This should be an integrated process in HopsFS that takes as input a batch of 3-way replicated files and outputs and a set of files now (1) stored on archive storage and (2) erasure-coded.
This leads to a number of challenges:
- an external system (like Hopsworks that discovers stale files using Elasticsearch/ePipe) to identify cold files to archive
- how do we erasure code small files (with less than 6+3 or 10+4 blocks).
We are only interested in this Jira in the latter problem. I propose we do the following:
- For files with > 9 or 14 blocks, we erasure code them in-place as they are. In this case, it would reduce write amplification if we have a system with balanced amounts of archive and triple-replication volumes. Our block placement policy would place 2 blocks on standard storage and the 3rd block on archive storage (ZFS-RAID5). When we generate the EC blocks, and reduce the replication degree to '1', the block that is kept will be the one already be on archive storage - we wont need to be copy the block from standard storage to archive storage. A nice side-effect is that archive storage could be used by 'hot' data.

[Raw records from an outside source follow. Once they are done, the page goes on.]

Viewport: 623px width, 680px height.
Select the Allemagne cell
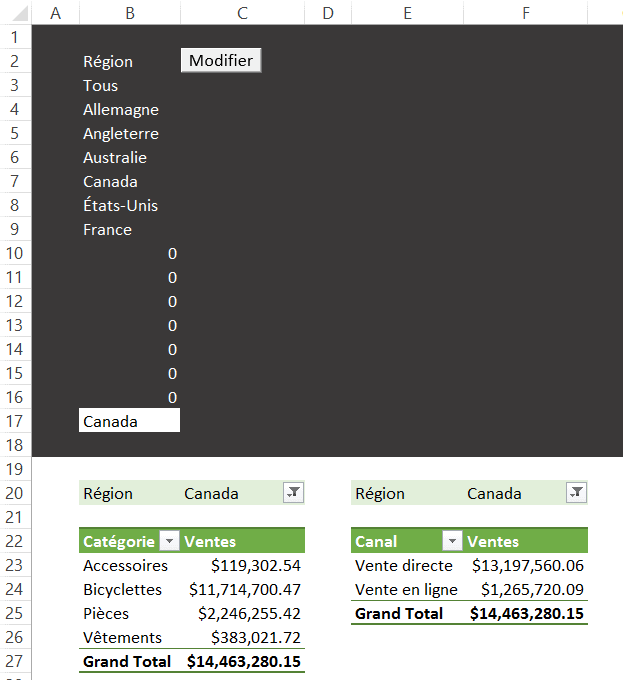[121, 109]
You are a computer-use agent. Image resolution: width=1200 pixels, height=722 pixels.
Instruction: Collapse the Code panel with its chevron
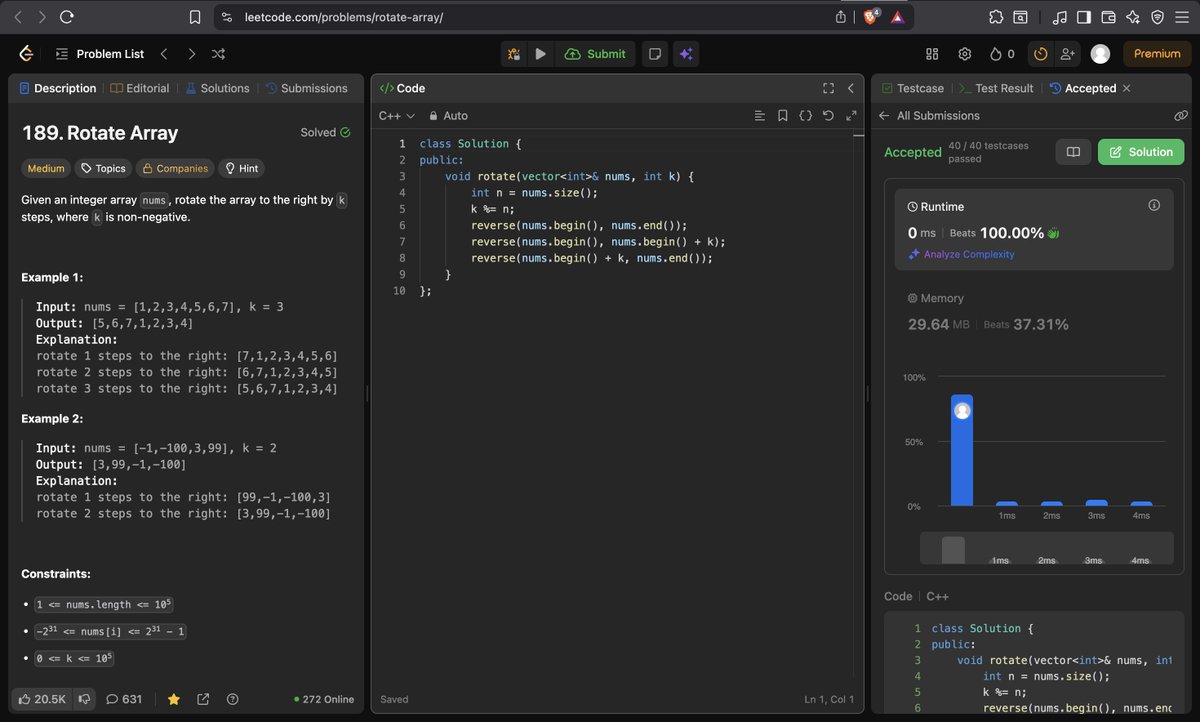(851, 88)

- For files with < 9 or 14 blocks, we will make a new copy of the file so that it has at least 9/14 blocks. The new file will have a much smaller block size (that we calculate) and its blocks will be stored on archive storage. We then generate the parity blocks. When we are finished we will perform an atomic rename from the old file to the new file. All of this could be done in MapReduce jobs or in the NameNode.